The saga of the Garden Jumper continues.
I spent much of Tuesday patiently knitting while waiting for my verryyy slloooooow dial-up connection to work. The time I spend online since I’ve moved house has gone up 100%, but yet my productivity has probably gone down 100%. This is not a good situation and must be remedied. I’m pretty much a heart-beat away from getting a t-stick and setting up shop in a café.
Anyway, back to the knitting. By the end of the day, I had a huge knot in my shoulders and my arms ached. I realised that I was getting very annoyed with the needles. In my unwisdom, for this project, I selected a pair of vintage needles with a slightly rubberised texture.
Ordinarily, I love these needles, but their combination with alpaca spells disaster because I now realise that alpaca has a “grippy” nature. I had just knitted 40-odd centimetres on 3.25mm needles, tugging and pulling the yarn along the needles, fighting it all the way. No wonder my shoulders ached. But because I’m so loving playing with this alpaca, I hardly noticed what was happening.
After the frustration of many hours of waiting time on the Internet yesterday, the irritation factor finally kicked in, and I frowned at my knitting – what gives with this dragging thing!? I studied the needles and yarn and realised that the yarn was hugging the needles because of the needle’s texture. I decided to buy some new needles with a slippy surface. Honest to goodness, I had nothing else in my collection that was the same size!

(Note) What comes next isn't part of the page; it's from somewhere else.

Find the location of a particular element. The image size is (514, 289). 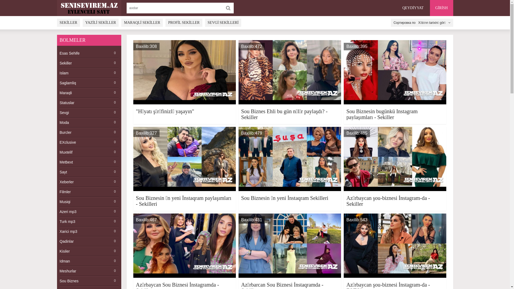

'Baxilib:479' is located at coordinates (289, 159).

After not much effort I, found a pair that matched my old needles’ size perfectly yesterday. And do you know what? The last 4cm I knitted went so fast that I actually over-shot the mark and had to rip back a centimetre. The other consequence, which I noted with interest, is that it pays not to fight with your yarn when you are knitting, because otherwise, this happens:
No prizes for guessing at which point I changed needles!
In my alpaca-love induced haze, I had noted that my tension wasn’t as even as normal, but naïvely thought that this is how alpaca knits up, and that it would block out. I really hope it does… I’m not relishing the idea of knitting the entire back all over again… At this stage, any reality of doing so will result in this project’s relegation to the UFO pile to await the day I regain my composure.
I think I had better do the unheard-of for me, and wet block the piece before sewing up to see how it works out. Just in case.